The reason for this Clause is to place the wife who obtains a separation order in a magistrates' court in a similar position to a wife who obtains a decree of judicial separation in the High Court. I do not want to keep the Committee for very long at this late hour, but the reason for this is that people of one social class tend to go to the High Court to get a decree of judicial separation because of ante-nuptial or post-nuptial settlement, or perhaps because a greater amount of 1795 maintenance can be obtained there, and people from a lower social background, or a less wealthy social background, tend to go to a magistrates' court for a separation order. It is not logical, in respect of the law of intestacy, to draw a distinction between a wife who goes to one court and a wife who goes to another.
The second purpose of the Amendment is to be fair to the husband and to achieve equality between the sexes. It would put the husband who is subject to a decree of judicial separation in the High Court in precisely the same position as the wife who obtains a decree in that court. It is not an attack upon the rights of poor hard-done-by wives, because Section 20 of the 1965 Matrimonial Causes Act, as it stands, affects the law of intestacy irrespective of guilt, or of who was to blame for the order being made in the High Court. Therefore, even if a decision is made against a guilty wife in the High Court she obtains the benefit of Section 20, which benefit is denied to the husband.

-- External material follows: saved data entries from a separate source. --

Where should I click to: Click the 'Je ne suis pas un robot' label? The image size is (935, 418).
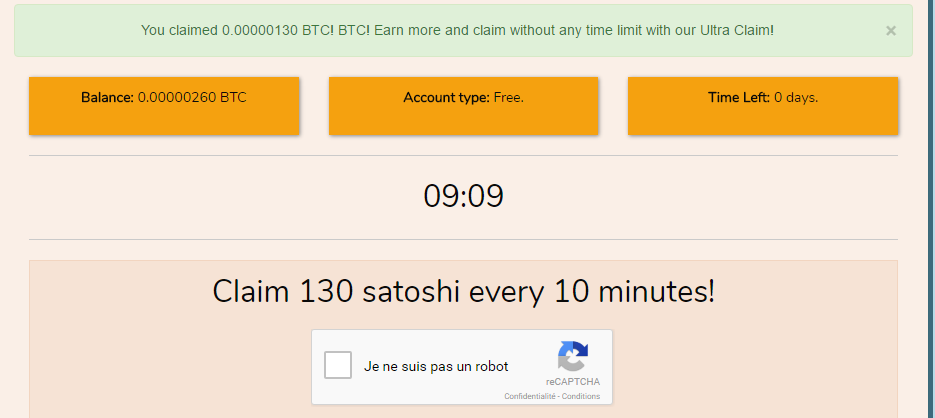pyautogui.click(x=436, y=367)
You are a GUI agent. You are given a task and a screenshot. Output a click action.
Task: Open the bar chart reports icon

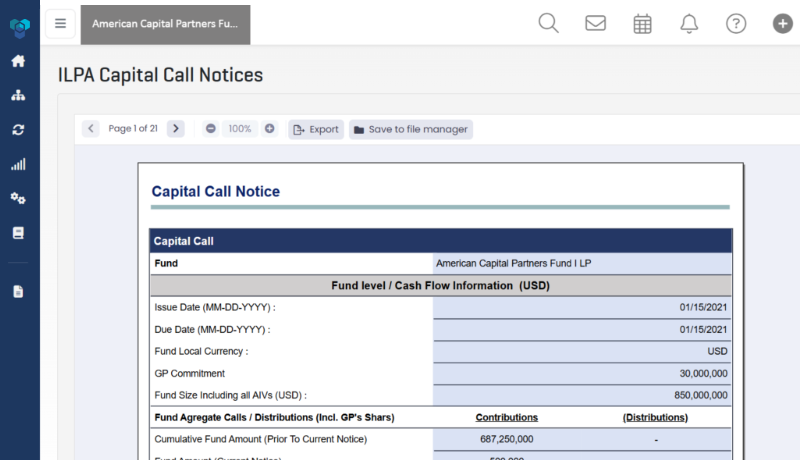pyautogui.click(x=18, y=164)
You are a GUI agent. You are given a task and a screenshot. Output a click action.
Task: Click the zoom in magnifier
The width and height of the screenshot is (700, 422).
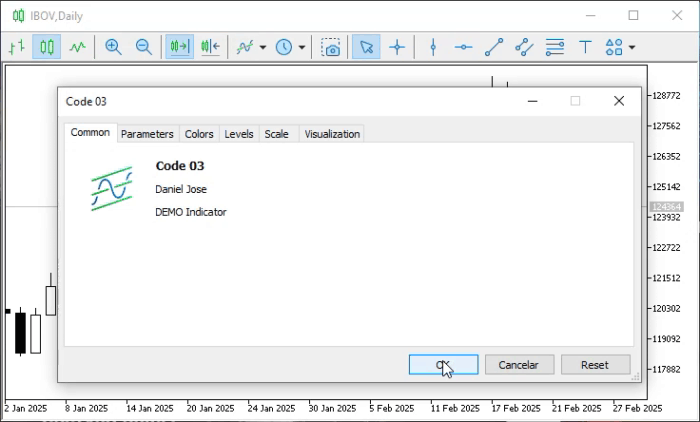click(x=113, y=47)
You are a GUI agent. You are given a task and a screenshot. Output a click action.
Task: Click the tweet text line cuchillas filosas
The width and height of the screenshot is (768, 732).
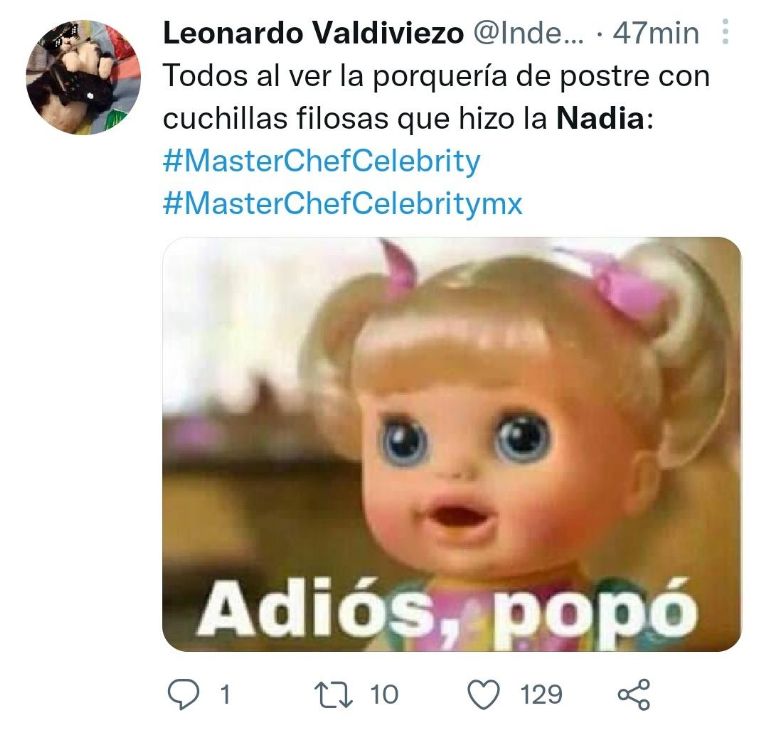tap(408, 119)
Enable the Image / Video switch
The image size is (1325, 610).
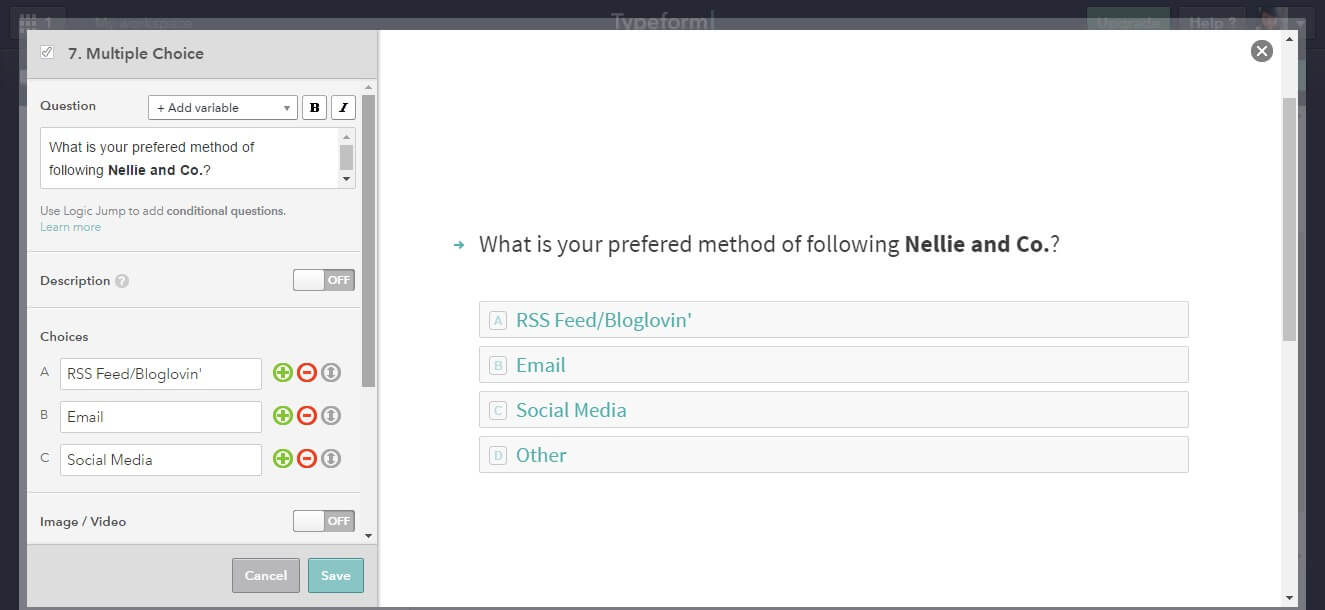click(324, 521)
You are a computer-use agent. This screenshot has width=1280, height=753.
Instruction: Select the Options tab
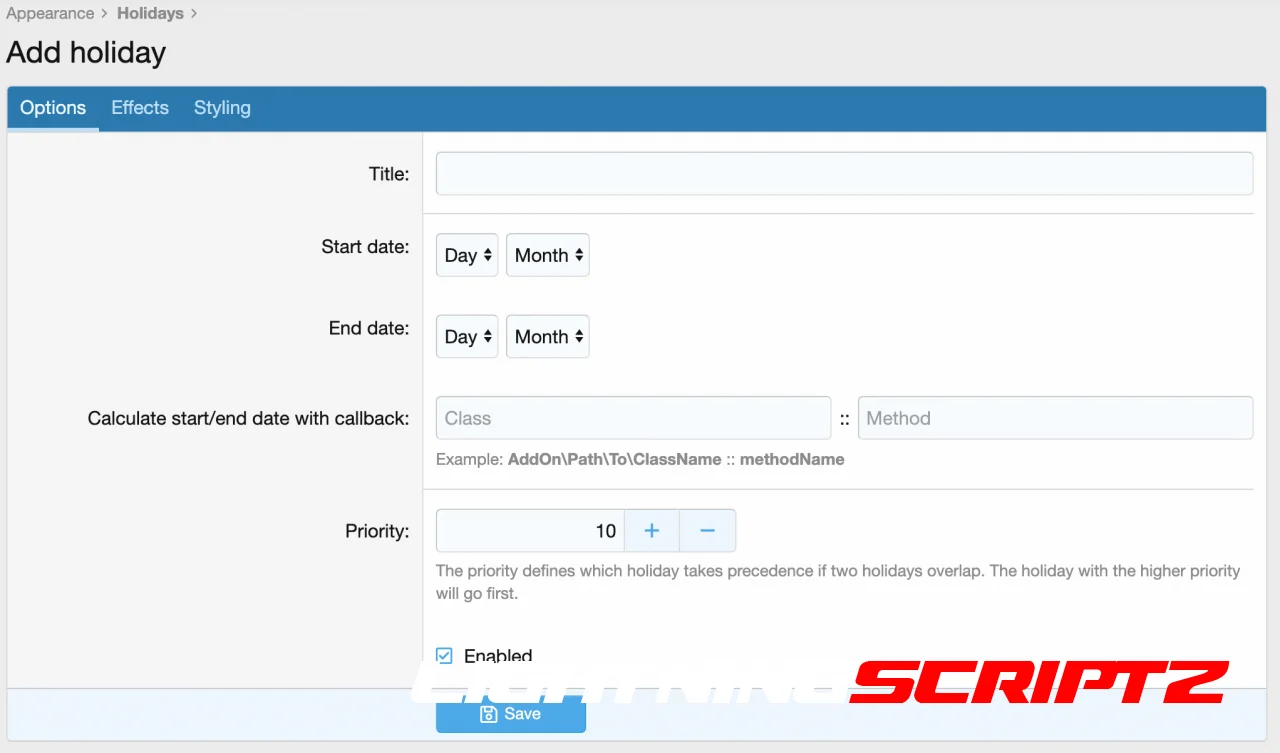click(53, 108)
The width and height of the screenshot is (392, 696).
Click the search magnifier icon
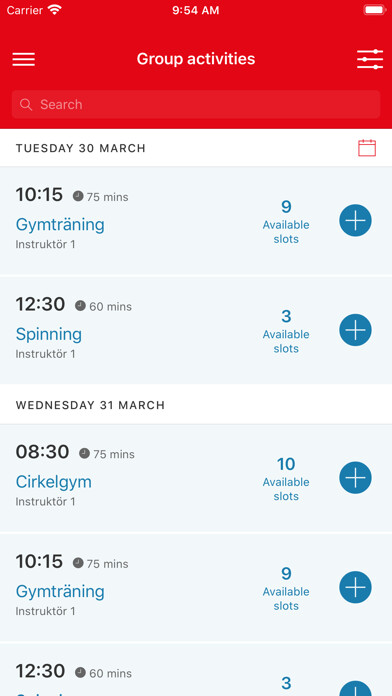(x=26, y=105)
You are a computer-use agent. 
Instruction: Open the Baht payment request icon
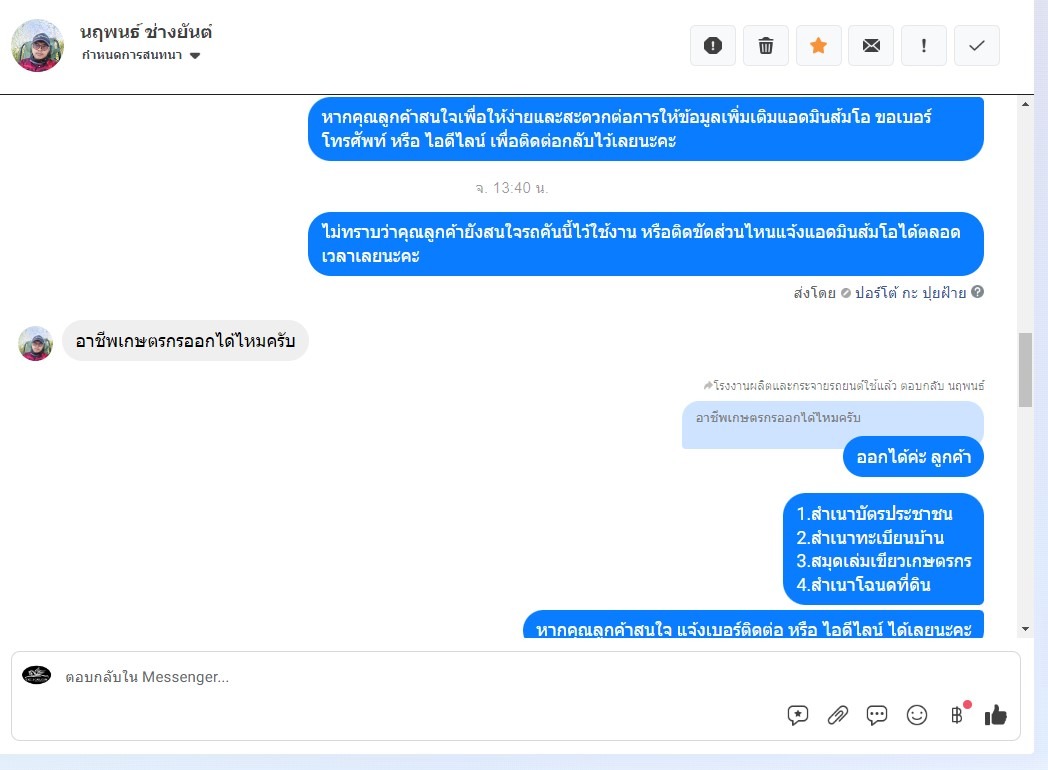[957, 715]
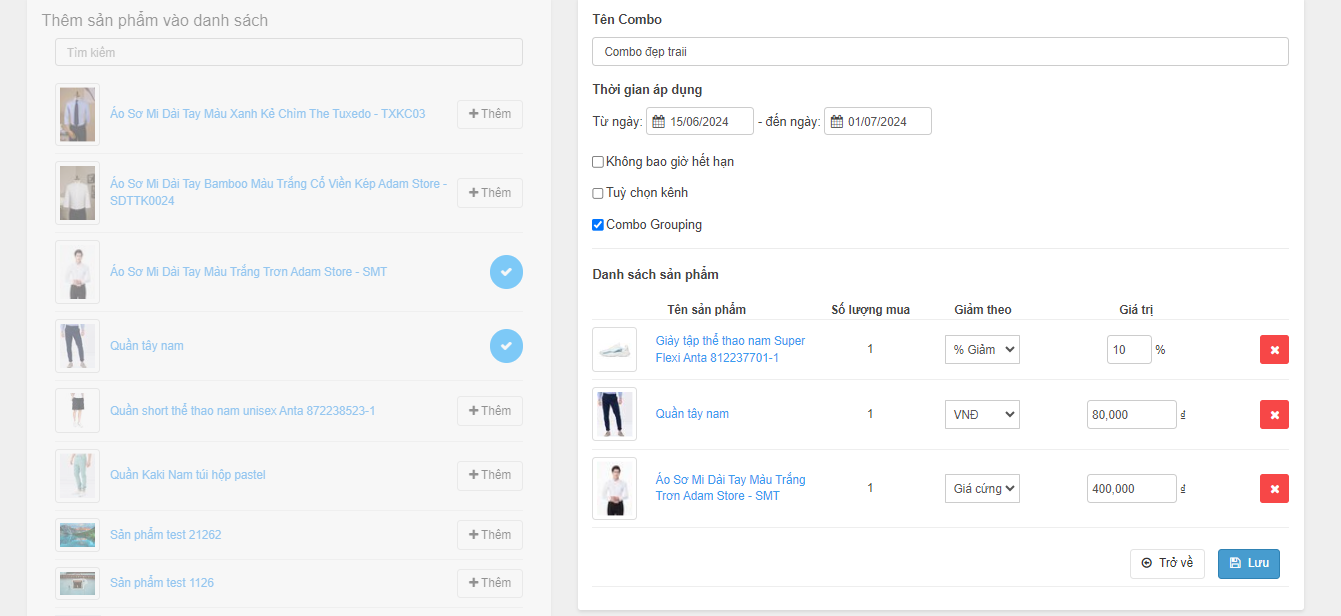Add Sản phẩm test 21262 to list
Image resolution: width=1341 pixels, height=616 pixels.
pyautogui.click(x=489, y=535)
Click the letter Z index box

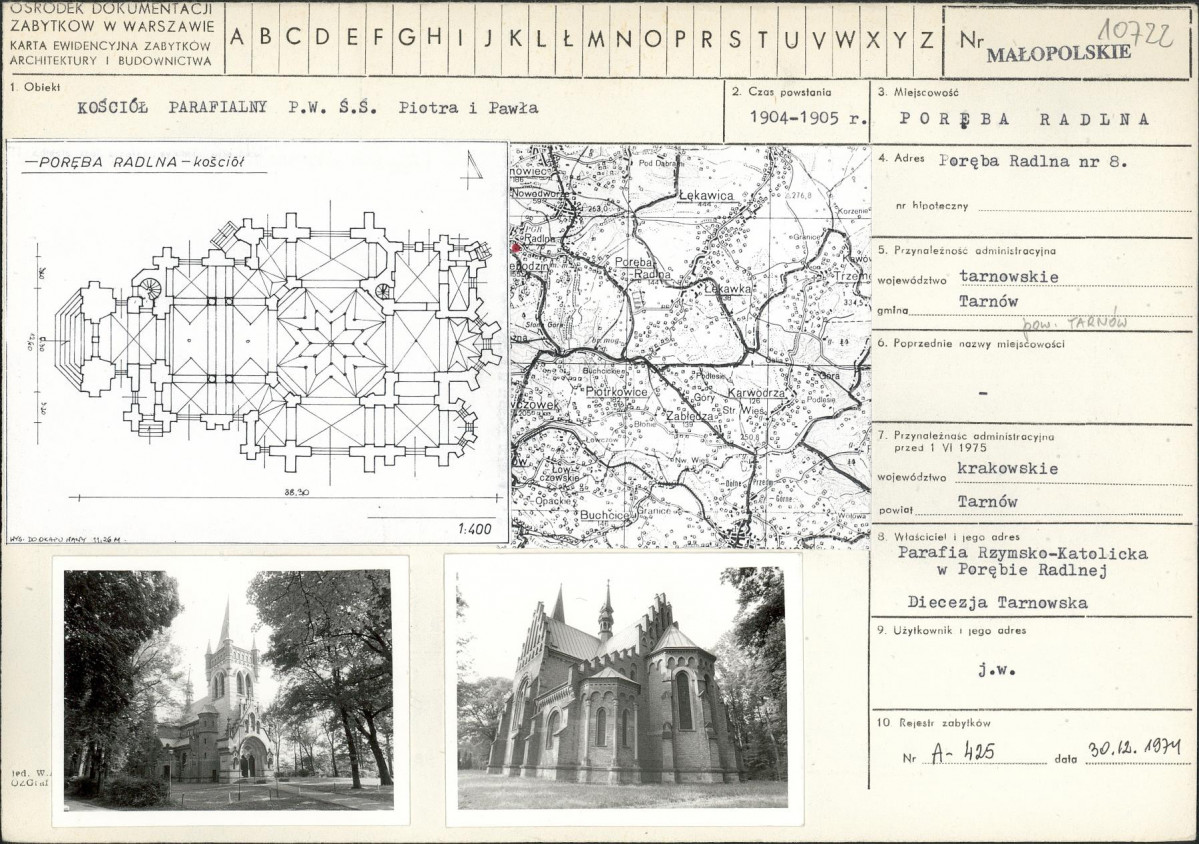[927, 38]
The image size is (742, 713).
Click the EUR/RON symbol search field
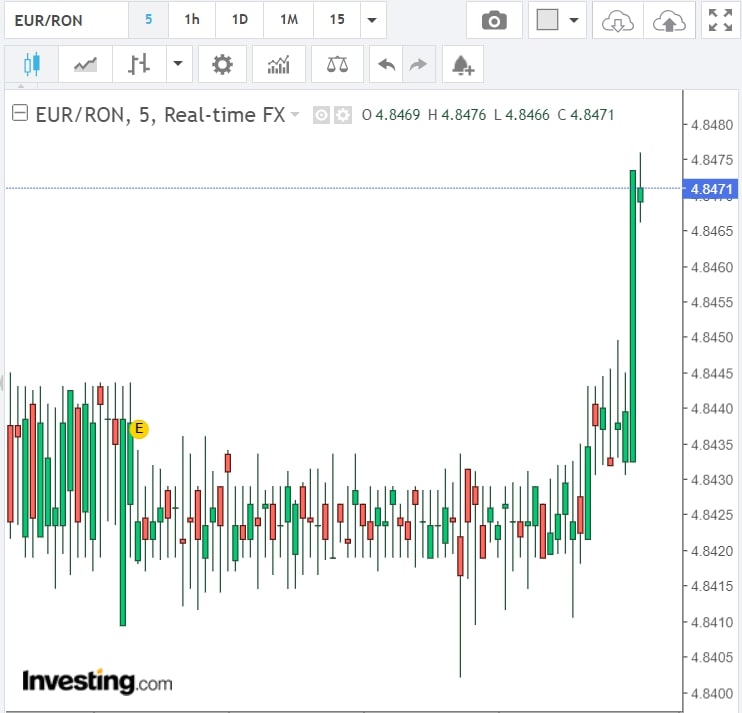click(x=64, y=20)
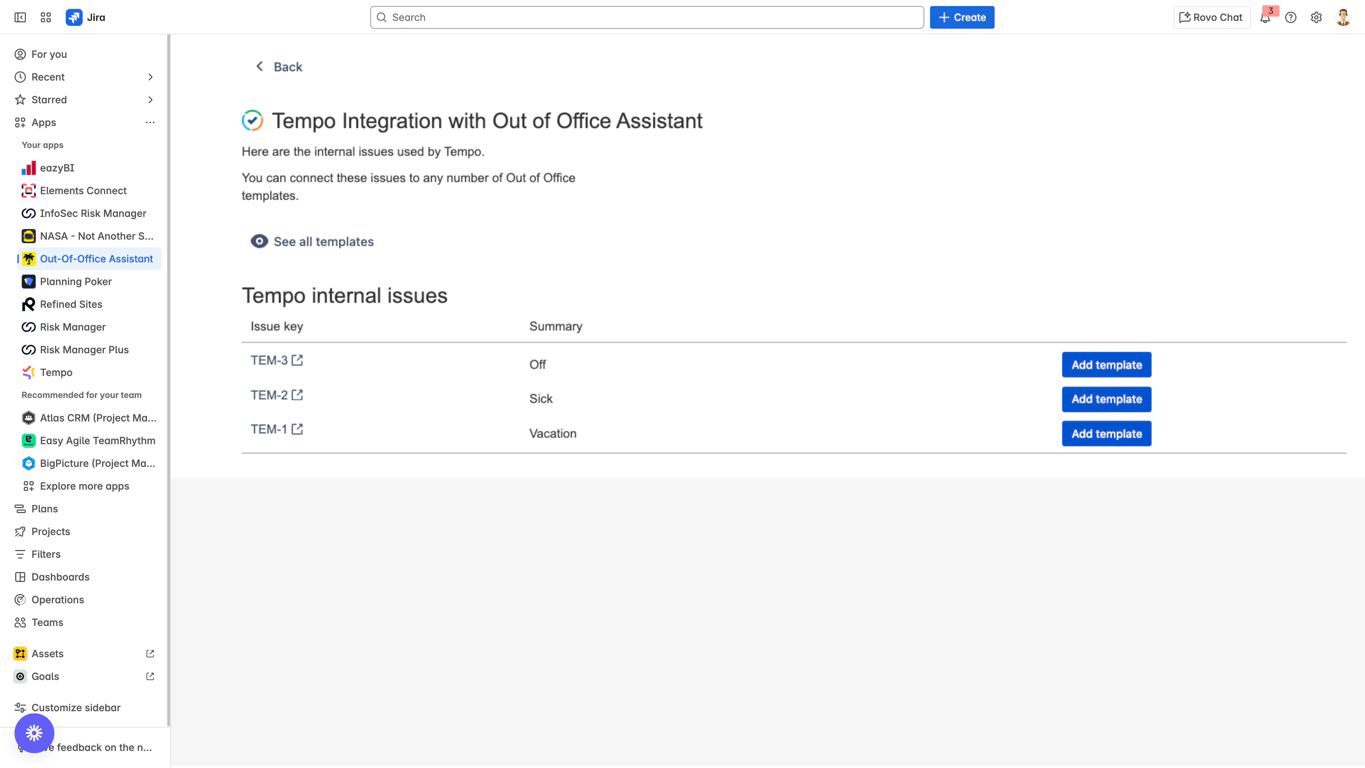Open the app switcher grid icon
Viewport: 1365px width, 768px height.
point(46,17)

The third purpose is to move nearer the situation where the law takes proper account of a marriage which has broken up and where the parties have separated. It recognises that where the parties are separated they are bound to order their affairs so as to take account of that fact, and they may have taken on other obligations and sought to make better provision for their children.
There is one other point to which I should draw attention. As well as separation orders I have made special provision for maintenance orders made in a magistrates' court on grounds of desertion, because clearly a wife seeking an order there is not seeking a separation order, which she might wish to seek in the High Court later on the ground of desertion. I want to widen the law further to take account of this situation.
§ Mr. Leo Abse (Pontypool)
I am attracted to the Amendment upon grounds other than those put forward by my hon. Friend. I am well aware of the grim consequences that can, as the law stands, follow when a maintenance order is made in favour of a woman who has been married to her husband for only 12 months, and when the husband then lives with another woman for, perhaps, 20 years. Although the husband has lived 1796 with her for all those years, cohabiting, never being able to obtain a divorce because his wife, who has obtained a maintenance order, will not take proceedings, upon his death the children of the permanent cohabiting union, together with the common law wife of that union, can be turned out of their home, with no redress.
The Amendment would prevent such a situation arising. I am aware, however, that it by no means covers every situation. Other provisions are required, and I would not wish to press the Amendment if I felt that there was any assurance coming from the Solicitor-General that these issues, which were touched upon and formed part of the recommendations of the Russell Committee, were to be dealt with by the Government. If so, such a patchwork Amendment as this would not be the answer.
Since expectations have been raised about the Russell Committee in another place, however, I express the hope that during the course of these short proceedings we shall have a clear and unequivocal indication from the Solicitor-General about the position of the Government in this matter, so that we shall no longer have any doubt of the real status of illegitimate children in the situation to which our attention has been called.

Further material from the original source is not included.